Los recientes bombardeos en Oriente Medio han intensificado un conflicto que ya ha cobrado múltiples vidas y tensado las relaciones internacionales. Por séptima noche consecutiva, los ataques estadounidenses han provocado la muerte de tres personas en el sur de Irán, lo que ha llevado a la república islámica a responder con ataques a objetivos militares en Kuwait y Jordania.
A última hora del viernes, el ejército estadounidense anunció sus planes de llevar a cabo nuevas operaciones aéreas contra Iran, siguiendo las órdenes del presidente Donald Trump, con el objetivo de “seguir debilitando las capacidades militares iraníes”. En la provincia de Hormozgan, el resultado de estos ataques fue trágico: al menos tres personas murieron y ocho más resultaron heridas, según informes oficiales iraníes. Además, se reportaron explosiones en otras partes del país, lo que subraya la magnitud de la escalada militar.
La respuesta iraní no se hizo esperar. Los Guardianes de la Revolución informaron haber bombardeado bases militares en Jordania y Kuwait, con el fin de retaliar por las agresiones estadounidenses. En el día previo a estas hostilidades, se habían atacado ya “decenas de objetivos militares iraníes”, afectando instalaciones de vigilancia, defensa aérea y otras infraestructuras logísticas militares, lo que resultó en ocho muertes adicionales.
A medida que los ataques se intensifican, las autoridades iraníes han reportado daños significativos en la red eléctrica y han instado a los ciudadanos a reducir su consumo energético.
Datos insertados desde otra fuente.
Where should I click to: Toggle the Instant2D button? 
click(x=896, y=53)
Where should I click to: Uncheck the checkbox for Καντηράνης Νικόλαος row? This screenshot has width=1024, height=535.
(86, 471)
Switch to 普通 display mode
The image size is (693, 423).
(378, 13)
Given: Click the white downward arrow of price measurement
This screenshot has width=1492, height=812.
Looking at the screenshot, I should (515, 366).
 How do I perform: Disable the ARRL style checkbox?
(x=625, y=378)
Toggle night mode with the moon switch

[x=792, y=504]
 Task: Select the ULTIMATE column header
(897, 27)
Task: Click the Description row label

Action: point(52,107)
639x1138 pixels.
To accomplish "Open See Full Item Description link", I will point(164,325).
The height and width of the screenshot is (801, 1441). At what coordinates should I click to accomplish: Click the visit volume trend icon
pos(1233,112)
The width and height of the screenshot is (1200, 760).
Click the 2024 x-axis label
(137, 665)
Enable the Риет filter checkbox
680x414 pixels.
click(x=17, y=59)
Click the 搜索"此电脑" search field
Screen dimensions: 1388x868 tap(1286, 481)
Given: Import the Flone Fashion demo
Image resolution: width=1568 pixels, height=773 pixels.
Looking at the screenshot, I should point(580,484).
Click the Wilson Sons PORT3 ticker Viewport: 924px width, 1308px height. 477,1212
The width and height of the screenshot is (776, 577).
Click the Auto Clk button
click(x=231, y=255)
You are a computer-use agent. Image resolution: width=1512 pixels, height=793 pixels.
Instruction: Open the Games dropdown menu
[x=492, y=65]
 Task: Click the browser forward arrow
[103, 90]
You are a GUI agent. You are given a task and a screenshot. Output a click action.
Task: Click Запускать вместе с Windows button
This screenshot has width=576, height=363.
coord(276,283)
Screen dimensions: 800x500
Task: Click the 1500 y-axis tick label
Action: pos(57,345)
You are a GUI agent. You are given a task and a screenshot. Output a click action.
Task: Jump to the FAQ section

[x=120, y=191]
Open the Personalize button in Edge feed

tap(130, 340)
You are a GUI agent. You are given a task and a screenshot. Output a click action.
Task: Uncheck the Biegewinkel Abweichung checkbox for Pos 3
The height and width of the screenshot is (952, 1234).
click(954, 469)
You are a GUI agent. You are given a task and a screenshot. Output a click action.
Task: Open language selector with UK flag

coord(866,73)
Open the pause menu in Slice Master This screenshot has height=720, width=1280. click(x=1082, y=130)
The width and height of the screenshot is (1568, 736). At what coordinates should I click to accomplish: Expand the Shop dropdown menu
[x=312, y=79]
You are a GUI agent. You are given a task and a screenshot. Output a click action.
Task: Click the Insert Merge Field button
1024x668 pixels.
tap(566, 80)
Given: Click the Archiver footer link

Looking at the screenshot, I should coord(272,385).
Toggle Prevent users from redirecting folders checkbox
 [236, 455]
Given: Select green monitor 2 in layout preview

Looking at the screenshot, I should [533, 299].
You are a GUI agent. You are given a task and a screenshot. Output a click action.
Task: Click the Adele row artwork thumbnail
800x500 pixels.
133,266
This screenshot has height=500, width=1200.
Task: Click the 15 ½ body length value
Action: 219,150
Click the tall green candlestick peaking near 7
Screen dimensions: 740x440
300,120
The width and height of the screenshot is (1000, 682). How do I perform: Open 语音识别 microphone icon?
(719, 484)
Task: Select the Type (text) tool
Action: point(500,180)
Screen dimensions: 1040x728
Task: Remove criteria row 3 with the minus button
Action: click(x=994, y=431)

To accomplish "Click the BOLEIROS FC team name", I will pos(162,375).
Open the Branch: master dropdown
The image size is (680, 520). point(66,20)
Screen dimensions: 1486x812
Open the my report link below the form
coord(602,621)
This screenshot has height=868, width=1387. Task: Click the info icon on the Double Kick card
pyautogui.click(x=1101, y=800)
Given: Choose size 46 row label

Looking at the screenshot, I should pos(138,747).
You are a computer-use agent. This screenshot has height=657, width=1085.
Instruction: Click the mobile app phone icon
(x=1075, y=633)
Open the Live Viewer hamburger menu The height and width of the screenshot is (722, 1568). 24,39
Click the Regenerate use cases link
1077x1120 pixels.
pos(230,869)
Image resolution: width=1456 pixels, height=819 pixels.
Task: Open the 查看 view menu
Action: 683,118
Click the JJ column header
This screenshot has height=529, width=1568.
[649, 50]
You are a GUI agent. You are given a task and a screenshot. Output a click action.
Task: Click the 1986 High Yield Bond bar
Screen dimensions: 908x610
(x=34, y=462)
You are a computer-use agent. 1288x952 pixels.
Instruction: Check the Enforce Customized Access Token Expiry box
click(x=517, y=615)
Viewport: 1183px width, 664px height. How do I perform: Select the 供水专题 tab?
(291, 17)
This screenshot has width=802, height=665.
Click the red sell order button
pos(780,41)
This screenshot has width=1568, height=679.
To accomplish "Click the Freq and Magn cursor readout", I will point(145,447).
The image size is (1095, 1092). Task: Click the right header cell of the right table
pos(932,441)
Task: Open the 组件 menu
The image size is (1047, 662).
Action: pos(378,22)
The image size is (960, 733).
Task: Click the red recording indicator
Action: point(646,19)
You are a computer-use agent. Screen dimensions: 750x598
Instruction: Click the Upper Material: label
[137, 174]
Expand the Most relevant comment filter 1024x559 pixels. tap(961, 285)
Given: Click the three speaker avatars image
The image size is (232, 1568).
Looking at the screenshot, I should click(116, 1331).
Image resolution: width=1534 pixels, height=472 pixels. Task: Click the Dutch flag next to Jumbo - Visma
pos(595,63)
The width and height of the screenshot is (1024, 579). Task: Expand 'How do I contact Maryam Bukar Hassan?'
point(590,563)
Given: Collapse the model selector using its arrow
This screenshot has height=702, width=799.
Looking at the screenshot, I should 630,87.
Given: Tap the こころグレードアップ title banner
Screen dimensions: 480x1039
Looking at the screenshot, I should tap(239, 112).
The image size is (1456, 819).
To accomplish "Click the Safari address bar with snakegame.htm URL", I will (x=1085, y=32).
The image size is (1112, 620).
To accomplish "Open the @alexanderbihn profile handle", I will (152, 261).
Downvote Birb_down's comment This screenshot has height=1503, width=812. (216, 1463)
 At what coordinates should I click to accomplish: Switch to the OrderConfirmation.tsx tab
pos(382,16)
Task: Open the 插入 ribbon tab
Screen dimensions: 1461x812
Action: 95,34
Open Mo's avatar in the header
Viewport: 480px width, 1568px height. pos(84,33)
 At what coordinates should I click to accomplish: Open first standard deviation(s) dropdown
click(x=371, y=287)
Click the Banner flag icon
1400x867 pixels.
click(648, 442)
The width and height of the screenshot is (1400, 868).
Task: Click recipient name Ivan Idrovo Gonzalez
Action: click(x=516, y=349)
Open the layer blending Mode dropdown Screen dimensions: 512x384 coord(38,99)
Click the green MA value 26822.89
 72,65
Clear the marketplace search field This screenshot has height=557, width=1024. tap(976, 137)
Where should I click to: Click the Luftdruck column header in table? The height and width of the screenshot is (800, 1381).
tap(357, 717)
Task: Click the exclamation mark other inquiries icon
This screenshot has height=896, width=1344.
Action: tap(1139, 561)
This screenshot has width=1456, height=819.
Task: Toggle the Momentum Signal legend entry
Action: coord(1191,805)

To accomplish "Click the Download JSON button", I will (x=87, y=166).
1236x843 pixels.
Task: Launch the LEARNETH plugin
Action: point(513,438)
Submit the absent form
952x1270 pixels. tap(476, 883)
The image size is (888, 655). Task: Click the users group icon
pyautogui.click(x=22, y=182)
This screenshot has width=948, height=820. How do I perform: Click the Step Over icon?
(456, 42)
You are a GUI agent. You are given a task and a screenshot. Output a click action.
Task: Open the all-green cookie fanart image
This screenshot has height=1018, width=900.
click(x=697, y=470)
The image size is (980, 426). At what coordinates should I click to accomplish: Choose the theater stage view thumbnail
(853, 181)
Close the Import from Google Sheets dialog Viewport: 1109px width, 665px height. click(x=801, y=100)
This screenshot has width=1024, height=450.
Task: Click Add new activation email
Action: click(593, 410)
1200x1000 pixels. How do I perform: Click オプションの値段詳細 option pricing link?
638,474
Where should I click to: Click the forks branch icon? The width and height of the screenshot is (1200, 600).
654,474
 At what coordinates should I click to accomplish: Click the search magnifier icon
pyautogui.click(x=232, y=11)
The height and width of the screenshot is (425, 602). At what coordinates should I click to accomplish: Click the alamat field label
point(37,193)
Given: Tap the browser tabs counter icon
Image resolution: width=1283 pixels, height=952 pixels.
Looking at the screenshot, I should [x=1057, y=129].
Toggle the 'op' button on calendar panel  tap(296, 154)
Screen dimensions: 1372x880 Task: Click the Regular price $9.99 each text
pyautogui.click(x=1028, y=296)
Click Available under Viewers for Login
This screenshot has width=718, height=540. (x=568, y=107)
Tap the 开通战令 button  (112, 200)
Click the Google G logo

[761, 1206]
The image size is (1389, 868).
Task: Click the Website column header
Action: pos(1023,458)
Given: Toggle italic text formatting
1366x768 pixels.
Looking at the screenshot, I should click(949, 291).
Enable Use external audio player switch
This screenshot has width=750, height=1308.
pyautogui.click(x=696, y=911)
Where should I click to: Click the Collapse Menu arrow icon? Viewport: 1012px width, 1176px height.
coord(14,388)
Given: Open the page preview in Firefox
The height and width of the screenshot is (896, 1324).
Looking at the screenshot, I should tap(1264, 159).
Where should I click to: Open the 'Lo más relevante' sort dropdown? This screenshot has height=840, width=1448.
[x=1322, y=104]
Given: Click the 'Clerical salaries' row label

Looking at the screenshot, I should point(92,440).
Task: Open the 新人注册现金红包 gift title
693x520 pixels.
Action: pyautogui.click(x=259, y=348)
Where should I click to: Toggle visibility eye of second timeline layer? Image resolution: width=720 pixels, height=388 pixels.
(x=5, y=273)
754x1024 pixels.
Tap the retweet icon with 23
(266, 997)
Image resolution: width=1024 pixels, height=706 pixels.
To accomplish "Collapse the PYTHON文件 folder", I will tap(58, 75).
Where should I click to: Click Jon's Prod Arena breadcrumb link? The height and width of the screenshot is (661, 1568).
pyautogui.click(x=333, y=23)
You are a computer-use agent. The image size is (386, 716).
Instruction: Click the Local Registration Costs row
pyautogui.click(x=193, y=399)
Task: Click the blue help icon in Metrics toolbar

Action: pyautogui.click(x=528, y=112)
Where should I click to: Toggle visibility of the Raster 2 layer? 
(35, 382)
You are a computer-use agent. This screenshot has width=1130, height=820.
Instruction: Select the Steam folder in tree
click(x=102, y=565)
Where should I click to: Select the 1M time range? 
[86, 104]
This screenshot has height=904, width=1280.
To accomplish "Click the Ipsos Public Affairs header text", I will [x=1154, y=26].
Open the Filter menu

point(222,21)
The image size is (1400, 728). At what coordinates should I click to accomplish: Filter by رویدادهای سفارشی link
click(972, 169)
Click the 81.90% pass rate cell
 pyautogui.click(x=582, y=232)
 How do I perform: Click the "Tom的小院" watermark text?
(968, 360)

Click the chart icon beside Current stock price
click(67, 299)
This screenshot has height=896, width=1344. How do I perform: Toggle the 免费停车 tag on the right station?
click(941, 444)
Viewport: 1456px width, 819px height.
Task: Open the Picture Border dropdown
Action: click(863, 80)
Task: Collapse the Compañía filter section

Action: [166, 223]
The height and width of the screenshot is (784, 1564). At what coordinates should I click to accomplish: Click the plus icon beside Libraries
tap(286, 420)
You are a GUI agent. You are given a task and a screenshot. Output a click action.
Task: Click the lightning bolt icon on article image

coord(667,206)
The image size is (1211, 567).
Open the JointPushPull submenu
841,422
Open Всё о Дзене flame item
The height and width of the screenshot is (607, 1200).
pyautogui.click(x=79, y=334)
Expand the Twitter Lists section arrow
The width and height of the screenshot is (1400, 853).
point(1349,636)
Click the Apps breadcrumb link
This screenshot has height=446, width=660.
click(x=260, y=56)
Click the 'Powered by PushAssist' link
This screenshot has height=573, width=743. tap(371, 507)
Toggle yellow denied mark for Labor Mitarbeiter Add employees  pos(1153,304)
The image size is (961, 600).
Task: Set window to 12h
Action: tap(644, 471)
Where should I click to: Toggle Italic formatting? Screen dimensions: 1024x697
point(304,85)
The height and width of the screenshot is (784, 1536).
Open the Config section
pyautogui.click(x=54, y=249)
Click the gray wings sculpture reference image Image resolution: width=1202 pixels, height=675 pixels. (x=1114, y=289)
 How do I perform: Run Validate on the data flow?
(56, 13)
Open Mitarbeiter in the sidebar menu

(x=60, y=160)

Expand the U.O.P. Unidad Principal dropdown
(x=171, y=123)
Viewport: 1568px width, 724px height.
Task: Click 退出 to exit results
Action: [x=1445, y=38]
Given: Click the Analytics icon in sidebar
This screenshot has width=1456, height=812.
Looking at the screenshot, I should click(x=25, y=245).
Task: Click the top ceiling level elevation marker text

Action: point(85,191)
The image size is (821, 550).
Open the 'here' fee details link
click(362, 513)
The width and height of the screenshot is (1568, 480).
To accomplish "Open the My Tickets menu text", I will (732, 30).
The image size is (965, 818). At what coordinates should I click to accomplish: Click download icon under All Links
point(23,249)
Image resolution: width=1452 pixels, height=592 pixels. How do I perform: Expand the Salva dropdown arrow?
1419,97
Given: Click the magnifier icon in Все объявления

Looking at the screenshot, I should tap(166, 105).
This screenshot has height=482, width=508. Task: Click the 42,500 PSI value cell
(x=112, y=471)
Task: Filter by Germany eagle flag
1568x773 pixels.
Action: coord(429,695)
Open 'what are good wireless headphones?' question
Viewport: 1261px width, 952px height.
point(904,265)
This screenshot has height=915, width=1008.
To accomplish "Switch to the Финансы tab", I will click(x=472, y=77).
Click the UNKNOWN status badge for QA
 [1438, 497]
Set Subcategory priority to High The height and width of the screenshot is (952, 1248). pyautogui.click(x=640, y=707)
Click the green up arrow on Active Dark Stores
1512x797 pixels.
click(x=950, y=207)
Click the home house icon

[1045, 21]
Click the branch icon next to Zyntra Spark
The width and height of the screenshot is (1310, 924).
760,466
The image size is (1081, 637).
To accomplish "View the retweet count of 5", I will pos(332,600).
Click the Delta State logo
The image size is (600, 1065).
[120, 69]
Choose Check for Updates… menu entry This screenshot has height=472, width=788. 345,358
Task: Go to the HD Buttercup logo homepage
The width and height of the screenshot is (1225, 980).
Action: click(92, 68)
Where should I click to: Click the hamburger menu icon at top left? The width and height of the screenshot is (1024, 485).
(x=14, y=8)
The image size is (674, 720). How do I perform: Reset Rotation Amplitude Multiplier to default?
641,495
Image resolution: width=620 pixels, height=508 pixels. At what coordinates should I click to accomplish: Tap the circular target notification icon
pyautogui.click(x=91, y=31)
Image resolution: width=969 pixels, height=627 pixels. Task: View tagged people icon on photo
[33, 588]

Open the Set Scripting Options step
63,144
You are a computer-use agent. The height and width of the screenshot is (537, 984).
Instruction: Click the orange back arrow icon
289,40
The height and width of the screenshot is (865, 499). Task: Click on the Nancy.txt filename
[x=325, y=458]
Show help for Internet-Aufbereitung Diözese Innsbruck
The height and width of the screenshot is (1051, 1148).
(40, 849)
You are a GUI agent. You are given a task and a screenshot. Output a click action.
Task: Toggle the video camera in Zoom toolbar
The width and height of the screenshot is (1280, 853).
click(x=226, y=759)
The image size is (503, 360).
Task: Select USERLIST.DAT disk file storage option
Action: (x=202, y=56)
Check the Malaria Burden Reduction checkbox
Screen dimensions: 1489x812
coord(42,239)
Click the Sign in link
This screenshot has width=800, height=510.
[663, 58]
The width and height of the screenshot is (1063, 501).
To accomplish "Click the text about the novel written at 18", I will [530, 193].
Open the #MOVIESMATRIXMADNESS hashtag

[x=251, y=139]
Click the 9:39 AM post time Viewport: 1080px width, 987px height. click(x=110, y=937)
Por su parte, Kuwait ha sufrido ataques que han impactado una central eléctrica y una planta de desalinización, lo que ha llevado a un llamado similar a sus habitantes en medio de temperaturas que alcanzan los 48 °C.
En el sur del estrecho de Ormuz, un punto crucial para el tránsito de hidrocarburos, los Guardianes de la Revolución también anunciaron la explosión de dos petroleros en una zona minada, aunque esta información ha sido desmentida por el ejército estadounidense. La tensión se agrava aún más con la amenaza del asesor militar del líder supremo iraní, Mohsen Rezai, de una “fase de ofensiva total” si los bombardeos estadounidenses continúan más allá de unos días.
El clima de inestabilidad ha empujado a naciones como China y Pakistán a instar a ambas partes a retomar las negociaciones, en el marco de un acuerdo firmado en junio. Sin embargo, la situación actual muestra que el camino hacia la paz se complica, pues el estrecho de Ormuz ha sido declarado por Irán como cerrado a la navegación, lo que ha llevado a Estados Unidos a restablecer el bloqueo de los puertos iraníes.
Este aumento en las hostilidades, que se reactivaron el 7 de julio tras ataques atribuidos a Irán contra barcos en el Golfo, amenaza con desestabilizar aún más la región, un efecto colateral de un conflicto que ya ha causado miles de muertes, especialmente en Irán y Líbano, donde Israel enfrenta al movimiento proiraní Hezbolá. Mientras tanto, el mundo observa con creciente preocupación, temiendo que esta escalada pueda arrojar a la región hacia una confrontación mucho más amplia.